__Data provided__

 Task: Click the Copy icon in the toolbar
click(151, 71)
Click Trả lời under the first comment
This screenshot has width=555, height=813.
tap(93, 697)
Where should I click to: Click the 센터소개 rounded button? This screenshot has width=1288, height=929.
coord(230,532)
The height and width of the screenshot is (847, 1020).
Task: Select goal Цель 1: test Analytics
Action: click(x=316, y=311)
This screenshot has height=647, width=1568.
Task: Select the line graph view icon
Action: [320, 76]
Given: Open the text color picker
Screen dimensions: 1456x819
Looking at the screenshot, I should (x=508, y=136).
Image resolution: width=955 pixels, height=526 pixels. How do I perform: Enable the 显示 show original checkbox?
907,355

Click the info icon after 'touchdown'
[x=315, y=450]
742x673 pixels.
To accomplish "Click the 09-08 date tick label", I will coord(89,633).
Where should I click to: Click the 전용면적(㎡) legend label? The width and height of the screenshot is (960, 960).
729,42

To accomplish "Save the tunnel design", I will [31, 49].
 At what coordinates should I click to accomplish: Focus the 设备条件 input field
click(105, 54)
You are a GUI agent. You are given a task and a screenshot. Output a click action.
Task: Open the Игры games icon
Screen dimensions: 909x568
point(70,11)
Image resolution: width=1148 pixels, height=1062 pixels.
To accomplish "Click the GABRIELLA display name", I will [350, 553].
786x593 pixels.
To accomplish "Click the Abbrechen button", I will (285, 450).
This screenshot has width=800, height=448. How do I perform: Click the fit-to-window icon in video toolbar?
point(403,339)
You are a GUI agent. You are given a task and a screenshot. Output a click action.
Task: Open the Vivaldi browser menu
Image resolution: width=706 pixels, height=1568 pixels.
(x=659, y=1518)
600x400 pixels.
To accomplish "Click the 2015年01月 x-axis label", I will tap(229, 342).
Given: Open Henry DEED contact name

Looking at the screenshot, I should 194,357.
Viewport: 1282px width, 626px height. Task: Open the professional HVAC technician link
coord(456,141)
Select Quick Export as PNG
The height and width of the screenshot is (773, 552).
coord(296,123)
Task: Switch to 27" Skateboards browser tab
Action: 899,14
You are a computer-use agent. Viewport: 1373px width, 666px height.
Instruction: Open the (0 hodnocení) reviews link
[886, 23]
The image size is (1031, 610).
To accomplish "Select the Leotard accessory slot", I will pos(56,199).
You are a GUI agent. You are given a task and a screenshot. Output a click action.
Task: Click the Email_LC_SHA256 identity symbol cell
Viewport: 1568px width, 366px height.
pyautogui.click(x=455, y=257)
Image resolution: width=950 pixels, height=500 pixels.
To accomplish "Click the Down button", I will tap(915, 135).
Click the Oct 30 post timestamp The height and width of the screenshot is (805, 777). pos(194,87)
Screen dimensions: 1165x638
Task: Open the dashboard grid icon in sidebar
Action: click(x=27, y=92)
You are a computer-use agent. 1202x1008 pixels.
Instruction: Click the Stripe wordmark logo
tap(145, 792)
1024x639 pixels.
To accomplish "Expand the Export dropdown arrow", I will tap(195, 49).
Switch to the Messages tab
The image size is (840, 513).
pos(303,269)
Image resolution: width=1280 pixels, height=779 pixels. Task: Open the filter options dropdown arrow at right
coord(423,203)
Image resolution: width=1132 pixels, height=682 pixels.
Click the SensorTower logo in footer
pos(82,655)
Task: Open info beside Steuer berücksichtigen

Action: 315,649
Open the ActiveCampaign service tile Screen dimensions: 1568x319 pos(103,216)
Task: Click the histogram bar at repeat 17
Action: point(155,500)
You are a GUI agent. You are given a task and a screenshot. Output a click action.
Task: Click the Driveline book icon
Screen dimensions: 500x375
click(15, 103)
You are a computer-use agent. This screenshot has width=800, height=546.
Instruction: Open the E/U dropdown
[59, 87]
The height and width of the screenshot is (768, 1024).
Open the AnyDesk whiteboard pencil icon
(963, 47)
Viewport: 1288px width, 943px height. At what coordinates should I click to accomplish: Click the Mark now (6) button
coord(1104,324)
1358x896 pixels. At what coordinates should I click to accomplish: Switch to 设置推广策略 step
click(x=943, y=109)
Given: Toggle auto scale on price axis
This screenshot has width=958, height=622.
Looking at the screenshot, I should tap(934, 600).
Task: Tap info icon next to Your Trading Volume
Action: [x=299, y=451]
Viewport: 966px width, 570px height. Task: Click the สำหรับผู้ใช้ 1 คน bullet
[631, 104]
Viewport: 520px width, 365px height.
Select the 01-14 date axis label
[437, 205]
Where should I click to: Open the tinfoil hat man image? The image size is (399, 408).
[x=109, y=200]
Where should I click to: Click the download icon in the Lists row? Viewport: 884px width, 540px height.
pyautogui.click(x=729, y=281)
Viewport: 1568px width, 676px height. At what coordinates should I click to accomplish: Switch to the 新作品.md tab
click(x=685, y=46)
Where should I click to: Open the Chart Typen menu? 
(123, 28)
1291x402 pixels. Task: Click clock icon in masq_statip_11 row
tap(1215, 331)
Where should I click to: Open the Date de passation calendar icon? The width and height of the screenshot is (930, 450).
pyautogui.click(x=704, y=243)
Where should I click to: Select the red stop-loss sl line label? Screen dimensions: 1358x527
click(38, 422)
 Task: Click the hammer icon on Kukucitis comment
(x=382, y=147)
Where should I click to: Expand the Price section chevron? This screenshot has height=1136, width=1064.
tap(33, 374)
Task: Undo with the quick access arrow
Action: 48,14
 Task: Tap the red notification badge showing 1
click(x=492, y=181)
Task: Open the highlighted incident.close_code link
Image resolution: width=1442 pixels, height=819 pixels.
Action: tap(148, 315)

__The problem__
Returned text must match every record word for word.

__Solution to this task__
 Task: Click the Copy icon in the toolbar
click(151, 71)
Click Trả lời under the first comment
This screenshot has width=555, height=813.
tap(93, 697)
Where should I click to: Click the 센터소개 rounded button? This screenshot has width=1288, height=929.
coord(230,532)
The height and width of the screenshot is (847, 1020).
Task: Select goal Цель 1: test Analytics
Action: click(x=316, y=311)
This screenshot has height=647, width=1568.
Task: Select the line graph view icon
Action: [320, 76]
Given: Open the text color picker
Screen dimensions: 1456x819
Looking at the screenshot, I should (x=508, y=136).
Image resolution: width=955 pixels, height=526 pixels. How do I perform: Enable the 显示 show original checkbox?
907,355

Click the info icon after 'touchdown'
[x=315, y=450]
742x673 pixels.
To accomplish "Click the 09-08 date tick label", I will coord(89,633).
Where should I click to: Click the 전용면적(㎡) legend label? The width and height of the screenshot is (960, 960).
729,42

To accomplish "Save the tunnel design", I will [31, 49].
 At what coordinates should I click to accomplish: Focus the 设备条件 input field
click(105, 54)
You are a GUI agent. You are given a task and a screenshot. Output a click action.
Task: Open the Игры games icon
Screen dimensions: 909x568
point(70,11)
Image resolution: width=1148 pixels, height=1062 pixels.
To accomplish "Click the GABRIELLA display name", I will [350, 553].
786x593 pixels.
To accomplish "Click the Abbrechen button", I will (285, 450).
This screenshot has width=800, height=448. How do I perform: Click the fit-to-window icon in video toolbar?
point(403,339)
You are a GUI agent. You are given a task and a screenshot. Output a click action.
Task: Open the Vivaldi browser menu
Image resolution: width=706 pixels, height=1568 pixels.
(x=659, y=1518)
600x400 pixels.
To accomplish "Click the 2015年01月 x-axis label", I will tap(229, 342).
Given: Open Henry DEED contact name

Looking at the screenshot, I should 194,357.
Viewport: 1282px width, 626px height. Task: Open the professional HVAC technician link
coord(456,141)
Select Quick Export as PNG
The height and width of the screenshot is (773, 552).
coord(296,123)
Task: Switch to 27" Skateboards browser tab
Action: 899,14
You are a computer-use agent. Viewport: 1373px width, 666px height.
Instruction: Open the (0 hodnocení) reviews link
[886, 23]
The image size is (1031, 610).
To accomplish "Select the Leotard accessory slot", I will pos(56,199).
You are a GUI agent. You are given a task and a screenshot. Output a click action.
Task: Click the Email_LC_SHA256 identity symbol cell
Viewport: 1568px width, 366px height.
pyautogui.click(x=455, y=257)
Image resolution: width=950 pixels, height=500 pixels.
To accomplish "Click the Down button", I will tap(915, 135).
Click the Oct 30 post timestamp The height and width of the screenshot is (805, 777). pos(194,87)
Screen dimensions: 1165x638
Task: Open the dashboard grid icon in sidebar
Action: click(x=27, y=92)
You are a computer-use agent. 1202x1008 pixels.
Instruction: Click the Stripe wordmark logo
tap(145, 792)
1024x639 pixels.
To accomplish "Expand the Export dropdown arrow", I will tap(195, 49).
Switch to the Messages tab
The image size is (840, 513).
pos(303,269)
Image resolution: width=1280 pixels, height=779 pixels. Task: Open the filter options dropdown arrow at right
coord(423,203)
Image resolution: width=1132 pixels, height=682 pixels.
Click the SensorTower logo in footer
pos(82,655)
Task: Open info beside Steuer berücksichtigen

Action: 315,649
Open the ActiveCampaign service tile Screen dimensions: 1568x319 pos(103,216)
Task: Click the histogram bar at repeat 17
Action: point(155,500)
You are a GUI agent. You are given a task and a screenshot. Output a click action.
Task: Click the Driveline book icon
Screen dimensions: 500x375
click(15, 103)
You are a computer-use agent. This screenshot has width=800, height=546.
Instruction: Open the E/U dropdown
[59, 87]
The height and width of the screenshot is (768, 1024).
Open the AnyDesk whiteboard pencil icon
(963, 47)
Viewport: 1288px width, 943px height. At what coordinates should I click to accomplish: Click the Mark now (6) button
coord(1104,324)
1358x896 pixels. At what coordinates should I click to accomplish: Switch to 设置推广策略 step
click(x=943, y=109)
Given: Toggle auto scale on price axis
This screenshot has width=958, height=622.
Looking at the screenshot, I should tap(934, 600).
Task: Tap info icon next to Your Trading Volume
Action: [x=299, y=451]
Viewport: 966px width, 570px height. Task: Click the สำหรับผู้ใช้ 1 คน bullet
[631, 104]
Viewport: 520px width, 365px height.
Select the 01-14 date axis label
[437, 205]
Where should I click to: Open the tinfoil hat man image? The image size is (399, 408).
[x=109, y=200]
Where should I click to: Click the download icon in the Lists row? Viewport: 884px width, 540px height.
pyautogui.click(x=729, y=281)
Viewport: 1568px width, 676px height. At what coordinates should I click to accomplish: Switch to the 新作品.md tab
click(x=685, y=46)
Where should I click to: Open the Chart Typen menu? 
(123, 28)
1291x402 pixels. Task: Click clock icon in masq_statip_11 row
tap(1215, 331)
Where should I click to: Open the Date de passation calendar icon? The width and height of the screenshot is (930, 450).
pyautogui.click(x=704, y=243)
Where should I click to: Select the red stop-loss sl line label? Screen dimensions: 1358x527
click(38, 422)
 Task: Click the hammer icon on Kukucitis comment
(x=382, y=147)
Where should I click to: Expand the Price section chevron? This screenshot has height=1136, width=1064.
tap(33, 374)
Task: Undo with the quick access arrow
Action: 48,14
 Task: Tap the red notification badge showing 1
click(x=492, y=181)
Task: Open the highlighted incident.close_code link
Image resolution: width=1442 pixels, height=819 pixels.
Action: tap(148, 315)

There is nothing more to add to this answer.